**Problem**
From the first line onward, reproduce the records exactly; the final line to include is the one holding "Task: Delete this email with the trash icon".

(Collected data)
★ ★ ★ ★ ★ ★ ★

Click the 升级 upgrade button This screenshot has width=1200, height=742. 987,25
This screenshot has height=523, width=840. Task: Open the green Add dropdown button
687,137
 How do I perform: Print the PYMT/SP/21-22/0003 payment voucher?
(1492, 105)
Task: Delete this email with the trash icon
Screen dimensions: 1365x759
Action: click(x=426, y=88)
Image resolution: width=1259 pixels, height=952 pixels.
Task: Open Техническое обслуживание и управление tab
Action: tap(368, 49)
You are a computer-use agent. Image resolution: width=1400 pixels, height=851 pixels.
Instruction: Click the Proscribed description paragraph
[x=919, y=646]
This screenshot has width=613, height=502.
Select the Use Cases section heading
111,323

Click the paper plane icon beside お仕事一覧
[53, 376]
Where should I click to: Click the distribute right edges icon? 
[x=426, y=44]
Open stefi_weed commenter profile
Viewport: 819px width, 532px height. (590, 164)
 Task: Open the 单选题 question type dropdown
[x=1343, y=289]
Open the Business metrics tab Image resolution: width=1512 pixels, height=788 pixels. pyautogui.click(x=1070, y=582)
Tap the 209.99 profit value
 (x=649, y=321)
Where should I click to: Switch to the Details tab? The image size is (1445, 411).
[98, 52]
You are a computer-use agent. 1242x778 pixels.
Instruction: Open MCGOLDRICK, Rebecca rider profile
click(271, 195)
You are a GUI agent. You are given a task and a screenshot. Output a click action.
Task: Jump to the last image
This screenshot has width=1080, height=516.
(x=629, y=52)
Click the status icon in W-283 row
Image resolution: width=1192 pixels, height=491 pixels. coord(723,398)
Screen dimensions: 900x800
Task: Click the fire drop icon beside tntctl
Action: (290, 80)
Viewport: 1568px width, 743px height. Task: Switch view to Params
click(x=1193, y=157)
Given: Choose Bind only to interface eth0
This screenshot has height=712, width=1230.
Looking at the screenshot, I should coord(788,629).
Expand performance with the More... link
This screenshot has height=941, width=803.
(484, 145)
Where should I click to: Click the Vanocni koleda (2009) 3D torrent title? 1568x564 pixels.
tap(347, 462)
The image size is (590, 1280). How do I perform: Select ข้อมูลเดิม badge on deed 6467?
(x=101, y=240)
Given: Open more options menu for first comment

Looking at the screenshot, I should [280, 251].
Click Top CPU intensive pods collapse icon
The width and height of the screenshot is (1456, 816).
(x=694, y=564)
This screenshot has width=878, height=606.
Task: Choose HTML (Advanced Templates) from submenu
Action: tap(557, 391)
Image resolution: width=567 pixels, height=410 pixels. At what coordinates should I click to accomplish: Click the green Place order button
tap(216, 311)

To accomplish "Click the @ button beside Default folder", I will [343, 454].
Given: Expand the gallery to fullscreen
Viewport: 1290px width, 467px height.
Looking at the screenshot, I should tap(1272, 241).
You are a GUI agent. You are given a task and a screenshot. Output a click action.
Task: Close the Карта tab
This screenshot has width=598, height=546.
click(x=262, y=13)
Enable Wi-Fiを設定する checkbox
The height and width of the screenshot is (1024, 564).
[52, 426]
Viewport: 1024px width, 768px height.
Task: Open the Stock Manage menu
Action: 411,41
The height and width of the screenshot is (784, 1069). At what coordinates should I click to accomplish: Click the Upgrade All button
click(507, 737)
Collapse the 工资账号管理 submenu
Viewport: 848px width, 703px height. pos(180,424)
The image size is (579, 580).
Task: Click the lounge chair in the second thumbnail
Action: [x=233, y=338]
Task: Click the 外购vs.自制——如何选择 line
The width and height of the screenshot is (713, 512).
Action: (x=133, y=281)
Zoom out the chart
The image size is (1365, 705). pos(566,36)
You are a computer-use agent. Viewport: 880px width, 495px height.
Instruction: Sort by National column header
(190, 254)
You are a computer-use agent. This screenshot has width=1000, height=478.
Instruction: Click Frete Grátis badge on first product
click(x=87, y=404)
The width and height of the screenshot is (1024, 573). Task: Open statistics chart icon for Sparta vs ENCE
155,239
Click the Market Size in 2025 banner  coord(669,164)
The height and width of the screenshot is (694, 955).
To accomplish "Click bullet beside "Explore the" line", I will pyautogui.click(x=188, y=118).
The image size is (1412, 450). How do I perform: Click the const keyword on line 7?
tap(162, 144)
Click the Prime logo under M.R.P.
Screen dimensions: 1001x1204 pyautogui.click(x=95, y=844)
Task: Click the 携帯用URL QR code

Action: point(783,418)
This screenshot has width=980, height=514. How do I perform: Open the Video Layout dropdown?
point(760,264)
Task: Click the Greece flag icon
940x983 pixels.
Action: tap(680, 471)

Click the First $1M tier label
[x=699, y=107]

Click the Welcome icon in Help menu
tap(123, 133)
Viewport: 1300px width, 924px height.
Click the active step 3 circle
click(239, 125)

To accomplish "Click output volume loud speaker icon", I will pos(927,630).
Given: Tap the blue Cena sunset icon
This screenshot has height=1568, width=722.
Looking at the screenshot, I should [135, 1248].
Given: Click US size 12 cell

★ ★ ★ ★ ★ ★ ★

**Result of this exercise**
Click the 升级 upgrade button This screenshot has width=1200, height=742. 987,25
This screenshot has height=523, width=840. Task: Open the green Add dropdown button
687,137
 How do I perform: Print the PYMT/SP/21-22/0003 payment voucher?
(1492, 105)
Task: Delete this email with the trash icon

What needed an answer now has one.